High up, in Brazil’s tropical cloud forests, scientists have made a remarkable discovery.
A new species of toad, no bigger than a bumblebee.
Hunting High and Low
Marcio Pie, an evolutionary biologist at Brazil’s University of Paraná, made the discovery this month on his latest trek into the wilderness.
Brazil’s cloud forests – remote, tree-lined peaks on the country’s Atlantic coast – are fertile ground for toads, and the intrepid Dr. Pie has braved these heights before. Several years ago, he led another expedition deep into the mountains, uncovering seven more of these elusive creatures.
And Pie isn’t done yet; as he explains: “there are still many species to be discovered.”
So how have these plucky micro toads managed to flourish in some of the harshest places on Earth?
The trick, it seems, is being small.
Across millennia, this amphibious innovator has shrunk down to the size of a walnut, an evolutionary masterstroke, allowing these warty wunderkinds to hop out of their eggs fully-formed. A neat trick when you consider that only about one per cent of tadpoles ever make it to adulthood.

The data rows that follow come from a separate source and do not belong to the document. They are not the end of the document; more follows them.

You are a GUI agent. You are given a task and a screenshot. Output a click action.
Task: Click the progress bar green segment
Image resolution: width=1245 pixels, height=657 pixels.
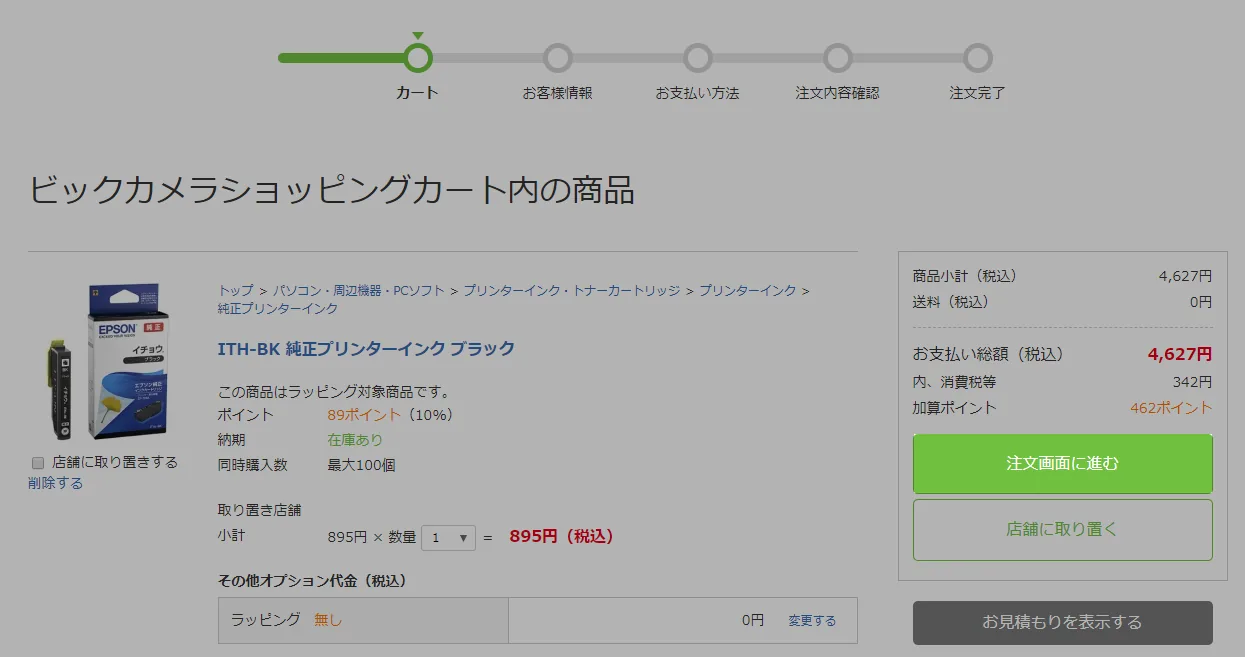tap(341, 58)
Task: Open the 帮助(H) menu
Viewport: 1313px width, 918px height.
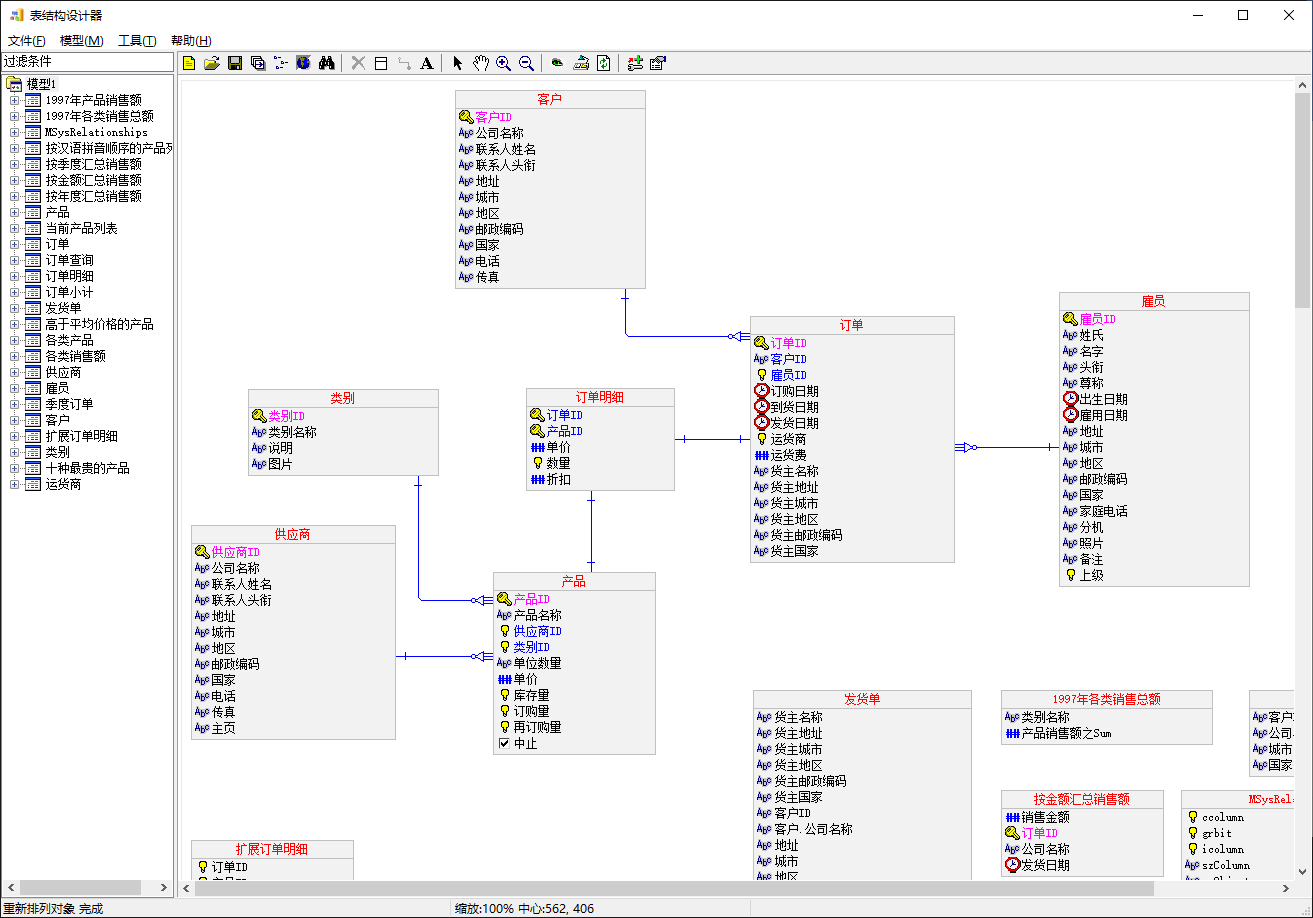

And unlike their larger cousins, these tiny tetrapods aren’t pond-dwellers either, absorbing all the water they need through special skin on their bellies – a handy survival skill when you’re a thousand feet above sea level.
Islands in the Sky
What’s even more remarkable is that while Dr. Pie found examples of these miniature toads scattered throughout the region, they almost certainly evolved in isolation, cut off from one another (and the rest of the world) on their lonely mountaintops.
Is the Toad About to Croak its Last?
Pie’s discovery comes at a critical time for our horny friends.
Thanks to shrinking habitats and disruption to migration routes, global numbers have been in freefall for years. Add to that a recent outbreak of a particularly virulent strain of killer fungus, and the outlook is bleak.
Shoots of Recovery
But there is hope. After a six year battle, scientists at Spain’s Natural History Museum in Madrid may have finally found the key to eradicating the deadly fungus. While closer to home, Britain’s rarest toad, the Natterjack, is enjoying somewhat of a baby boom.
Sites in Scotland and Bedfordshire have seen populations more than triple in just a couple of years, and as far as researchers can tell, it’s all down to habitat.
At the Mersehead reserve near Dumfries, a team of biologists created five new ponds in various locations across the countryside, and the Natterjacks flourished.
Toad in the Home
And you can do the same (on a slightly smaller scale) in your own backyard.
A few upturned flowerpots provide adequate shelter from the sun, and some old saucers filled with water will give the toads somewhere to hydrate.
It’s also a great way to keep the pests off your petunias. A solitary toad will gorge on up to ten thousand bugs in a single summer.
Toads Under Threat
While things seem to be improving at home, in the developing world it’s a different story.
And Pie’s Brazilian toads are not immune.
Human encroachment, logging and climate change all mean that these unique creatures are being slowly driven from their homes.
And so accustomed are these little mountain-dwellers to their lofty climes, they may be unable to exist anywhere else.
As arch toad-finder Pie explains: “Conservation efforts are more important than ever to ensure the long-term preservation of these species.”
Because, sadly, once the cloud forests disappear, so too will the toads.